The incoming Federal Treasurer, Jim Chalmers, has delivered an update on the economic situation and outlook in a statement to Parliament. In line with other countries, forecasts for economic growth have been downgraded and forecasts for inflation have been upgraded.
The Treasurer noted that “once again Australia is outperforming much of the world”. Further, the final Budget outcome for 2021-22 “is likely to show a dramatically better-than-expected outcome.”
The Reserve Bank will update its economic forecasts on August 5.
What does it all mean?
Unsurprisingly the Federal Treasurer has today released downgraded forecasts for economic growth and upgraded forecasts for inflation. These type of revisions have been outlined by other governments and central banks across the globe. Central banks are lifting interest rates in response to higher rates of inflation that have been caused by supply chain difficulties and the Ukraine war. The lift in the local inflation rate has also been boosted by floods, as well as strong domestic economic growth – demand outpacing supply.
In response to the global challenges it is clear that Australia is starting from a position of strength. The budget is in far better shape than expected at the time of the March statement. And local inflation hasn’t lifted to the heights in other countries like the US, UK, Europe and Canada.
Despite inflation challenges and higher interest rates, the Australian economy likely grew by 3.75 per cent last financial year and may grow 3 per cent this year (“normal” growth is 2.3 per cent).
Every government has to have a fiscal (budget) plan. The previous government had one and so with the
government before. And while priorities change, the underlying advice from Federal Treasury and the Reserve Bank doesn’t. They assess the economic situation and provide their views or forecasts on where things are headed. And armed with that information the Government of the day determines what spending and revenue measures can be prioritised.

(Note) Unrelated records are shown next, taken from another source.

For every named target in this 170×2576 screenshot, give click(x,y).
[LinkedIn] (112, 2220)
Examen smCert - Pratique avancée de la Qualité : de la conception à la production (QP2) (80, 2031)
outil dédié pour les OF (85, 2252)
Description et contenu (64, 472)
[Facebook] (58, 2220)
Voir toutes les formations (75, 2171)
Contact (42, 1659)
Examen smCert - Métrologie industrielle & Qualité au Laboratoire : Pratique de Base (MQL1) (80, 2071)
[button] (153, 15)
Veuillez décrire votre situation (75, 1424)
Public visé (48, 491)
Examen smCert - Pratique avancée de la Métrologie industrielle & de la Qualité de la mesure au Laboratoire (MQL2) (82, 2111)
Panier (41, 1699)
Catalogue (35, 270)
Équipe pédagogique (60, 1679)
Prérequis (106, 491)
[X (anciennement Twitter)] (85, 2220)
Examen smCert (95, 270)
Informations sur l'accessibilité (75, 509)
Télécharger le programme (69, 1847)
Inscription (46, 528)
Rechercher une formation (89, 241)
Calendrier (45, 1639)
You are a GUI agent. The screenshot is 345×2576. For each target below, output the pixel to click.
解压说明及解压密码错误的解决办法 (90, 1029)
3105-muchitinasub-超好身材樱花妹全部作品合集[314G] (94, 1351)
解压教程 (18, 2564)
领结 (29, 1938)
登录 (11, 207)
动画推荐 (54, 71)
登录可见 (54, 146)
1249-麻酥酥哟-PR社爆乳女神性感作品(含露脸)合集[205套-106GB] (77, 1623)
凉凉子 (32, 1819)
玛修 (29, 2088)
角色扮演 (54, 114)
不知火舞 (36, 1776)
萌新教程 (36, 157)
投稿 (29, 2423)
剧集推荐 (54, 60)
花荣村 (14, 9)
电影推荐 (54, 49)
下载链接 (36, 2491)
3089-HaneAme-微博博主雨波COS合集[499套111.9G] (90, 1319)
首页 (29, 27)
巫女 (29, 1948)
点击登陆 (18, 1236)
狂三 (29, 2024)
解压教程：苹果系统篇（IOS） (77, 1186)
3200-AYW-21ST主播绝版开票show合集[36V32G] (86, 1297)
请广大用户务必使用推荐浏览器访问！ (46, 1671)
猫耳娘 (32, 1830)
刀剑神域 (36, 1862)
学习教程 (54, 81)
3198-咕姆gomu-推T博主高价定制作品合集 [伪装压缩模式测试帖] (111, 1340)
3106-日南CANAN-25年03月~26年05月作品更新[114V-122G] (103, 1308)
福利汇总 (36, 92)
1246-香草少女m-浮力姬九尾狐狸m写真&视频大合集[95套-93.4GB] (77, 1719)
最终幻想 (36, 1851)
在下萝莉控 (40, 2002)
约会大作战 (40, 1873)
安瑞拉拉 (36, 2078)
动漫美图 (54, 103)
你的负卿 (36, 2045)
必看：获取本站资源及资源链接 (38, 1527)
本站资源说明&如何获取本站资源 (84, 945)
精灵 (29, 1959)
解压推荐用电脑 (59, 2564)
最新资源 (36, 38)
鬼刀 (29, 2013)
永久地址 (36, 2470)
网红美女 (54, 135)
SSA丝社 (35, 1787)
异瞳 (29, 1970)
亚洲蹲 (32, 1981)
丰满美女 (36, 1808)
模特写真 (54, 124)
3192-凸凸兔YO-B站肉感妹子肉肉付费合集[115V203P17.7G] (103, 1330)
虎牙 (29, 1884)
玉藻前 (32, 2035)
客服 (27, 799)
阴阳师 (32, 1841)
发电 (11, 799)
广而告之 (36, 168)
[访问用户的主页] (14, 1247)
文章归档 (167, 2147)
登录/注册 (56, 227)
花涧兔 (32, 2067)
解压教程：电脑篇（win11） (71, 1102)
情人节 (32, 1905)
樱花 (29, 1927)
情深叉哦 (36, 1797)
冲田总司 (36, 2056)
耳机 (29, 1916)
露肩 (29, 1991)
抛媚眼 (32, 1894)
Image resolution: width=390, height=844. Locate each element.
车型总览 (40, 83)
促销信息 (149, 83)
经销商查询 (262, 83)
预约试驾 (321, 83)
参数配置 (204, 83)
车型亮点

The Federal Treasurer has outlined an economic plan to lift the speed limit on the economy: cost of living relief; grow wages over time; deal with supply chains including “investing in cleaner, cheaper more reliable energy; by addressing skills and labour shortages; and with a National Reconstruction Fund to make us more self-reliant.” The Government is also committed to action on climate change and a focus on budget repair and quality spending”
More detail on the economic plan will be provided in October’s budget.
What do you need to know?
Economic Statement from the Federal Treasurer, Jim Chalmers
Selected points from the statement:
“The Treasury is forecasting global growth of 3¼ per cent in each of the next three years, which is half a percentage point weaker in 2022 and 2023 than expected in the Pre-Election Economic and Fiscal Outlook.
In the pre-election forecasts – released a little more than three months ago – inflation was expected to peak at 4¼ per cent. It’s already 6.1 per cent through the year to June, and now forecast to peak at 7¾ per cent in the December quarter this year. The current expectation is that it will get worse this year, moderate next year, and normalise the year after.
Treasury expects headline inflation at 5½ per cent by the middle of next year, 3½ per cent by the end of 2023, and 2¾ per cent by the middle of 2024 – back inside the RBA’s target range.
It’s expected that real GDP grew by 3¾ per cent in 2021-22, instead of 4¼ per cent as was estimated pre-election. The pre-election forecast for GDP growth in 2022-23 was 3½ per cent. This has now been revised down to 3 per cent growth. And growth is expected to slow further in 2023-24, at 2 per cent – down from the 2½ per cent previously predicted.
A key part of this weaker growth outlook is due to weaker consumption, reflecting higher inflation and higher interest rates.
Net exports will also be a bigger-than-expected drag on growth in the near term – as flooding hits commodity exports, and as imports increase with businesses restocking.
Weaker dwelling investment is also part of the story – because of higher interest rates, but also the capacity constraints in construction.
The unemployment rate is expected to remain low through the latter half of this year before returning to 3¾ per cent by June 2023 and 4 per cent by June 2024.
At the same time, the forecast for nominal wages growth is being upgraded – from 3¼ per cent to 3¾ per cent – both for this financial year and next financial year.
Based on current forecasts, real wages are expected to start growing again in 2023-24.
While the final Budget outcome for 2021-22 – published soon – is likely to show a dramatically better-thanexpected outcome. Temporary factors like supply chain disruptions, capacity constraints and extreme weather have delayed some spending – and low unemployment and volatile commodity prices boosted revenue.
A full set of fiscal forecasts will be ready for the October Budget. But we already know that additional
COVID-related expenditure so far costs the Budget an extra $1.6 billion this year. We expect that
government payments will be around $30 billion higher over the forward estimates than was forecast pre-election, because of inflation and wage expectations and how they flow through.”